Sisolak rejected those arguments. “While we have weathered the storm together with our battle-born spirit, COVID has exposed the fact that our state must strengthen our public health infrastructure,” Sisolak said Wednesday as he signed the bill. “Today, we’re taking steps to do just that by signing three bills into law that help us to move forward as a stronger, healthier Nevada.” (One of the other bills he signed requires employers to give paid leave to workers for getting their COVID-19 vaccinations, and another which creates a Public Health Resource Office within the governor’s office.)
President Joe Biden campaigned on bringing the public option back and putting it on the marketplace nationwide, but that goal has been slipping. Washington State’s effort has been mixed so far. Fewer than 2,000 people had signed up as of mid-January, and premiums haven’t been driven down on its exchange. Only 19 of the state’s 39 counties have a public option offering, with just five insurers in the state offering them.

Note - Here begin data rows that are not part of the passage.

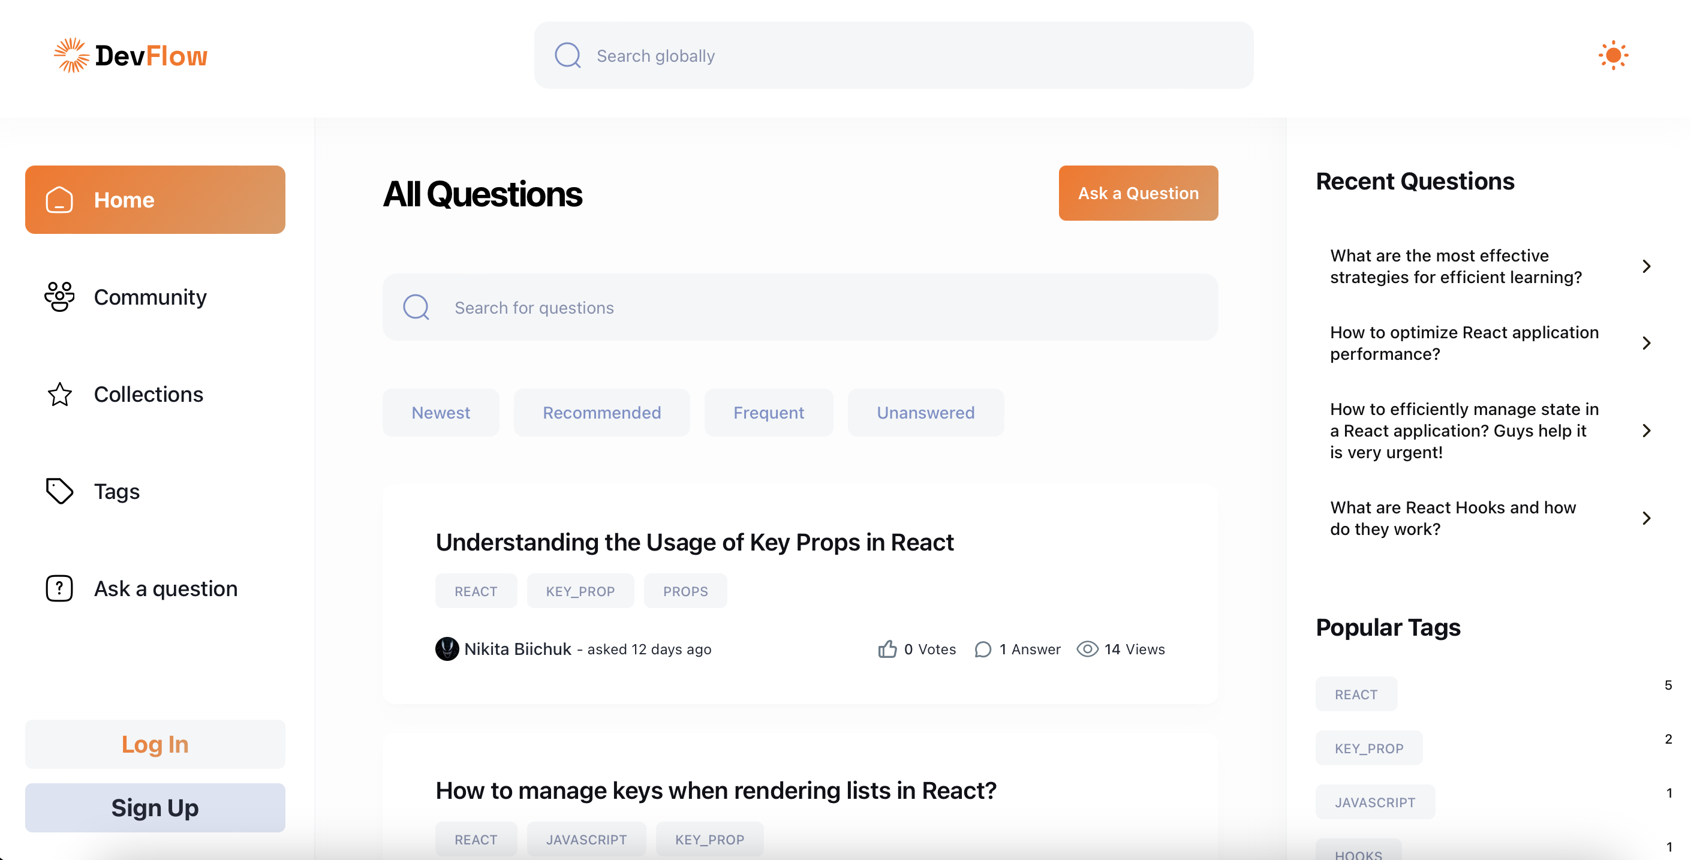
Task: Click the eye views icon
Action: (1087, 649)
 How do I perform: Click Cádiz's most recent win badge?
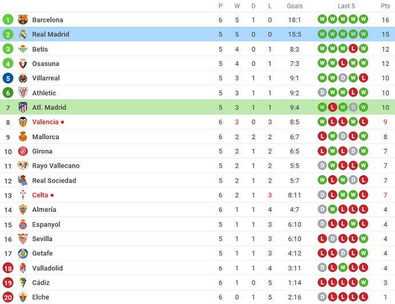364,282
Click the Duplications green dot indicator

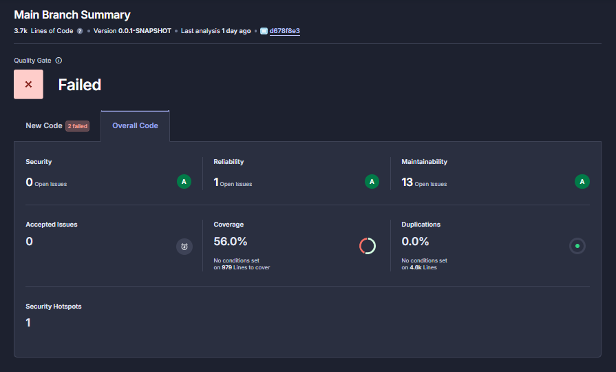tap(577, 246)
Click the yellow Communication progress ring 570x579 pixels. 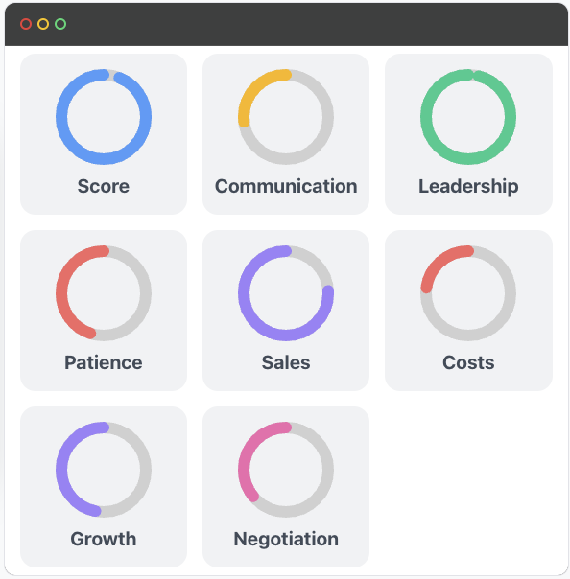286,117
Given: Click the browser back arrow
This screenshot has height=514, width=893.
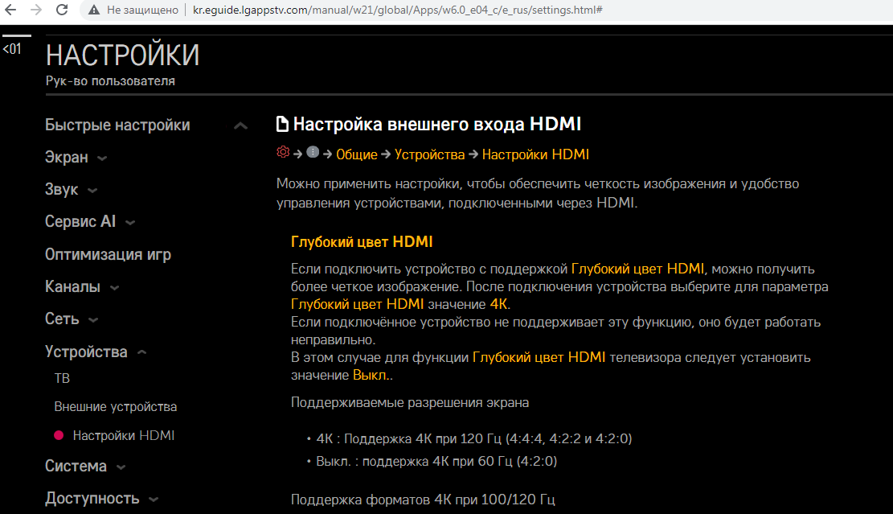Looking at the screenshot, I should [11, 10].
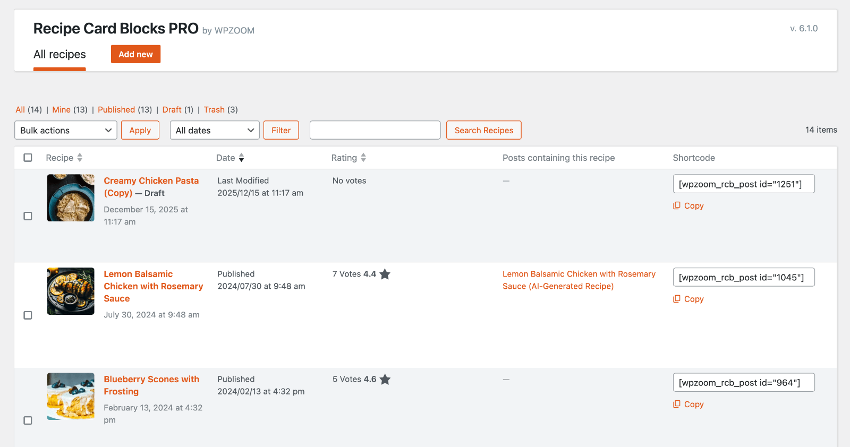The width and height of the screenshot is (850, 447).
Task: Click the Rating column sort arrows
Action: click(363, 158)
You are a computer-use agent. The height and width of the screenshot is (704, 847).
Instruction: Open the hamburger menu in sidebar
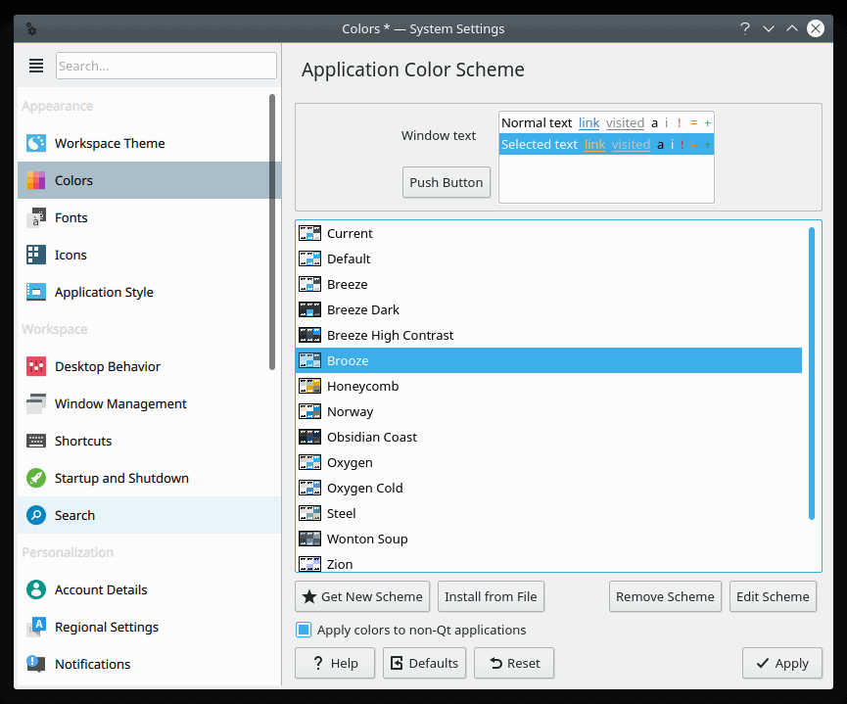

With both states having private insurers operate the public options, they aren’t fully government-run as the idea of “public option” would suggest. “The lesson is this stuff is complicated,” said Sabrina Corlette, co-director of the Center on Health Insurance Reforms at Georgetown University. “The dynamics between payers and providers are not always easy to direct from a state level.” Nevertheless, more states including Oregon and Colorado are exploring ways to implement them.
Billy Wynne, a health care consultant and founder of the Public Option Institute, believes that these efforts “show that the Biden administration is going to need to respond to this appetite among the states to implement public option programs with federal support.” Biden had a public option in his campaign health care proposals, promising “the choice to purchase a public health insurance option like Medicare. As in Medicare, the Biden public option will reduce costs for patients by negotiating lower prices from hospitals and other health care providers.”
That’s not happening, at least not right now. Biden’s proposed budget released last month included no provision for a public option, though it did call on Congress to “take action” this year to reduce prescription drug costs and “to further expand and improve health coverage.” The proposal included support for a public option, as well as for lowering the Medicare eligibility age and expanding Medicare coverage to include hearing, vision, and dental. But the administration didn’t provide any details for how that should happen or include specific funding for any of it.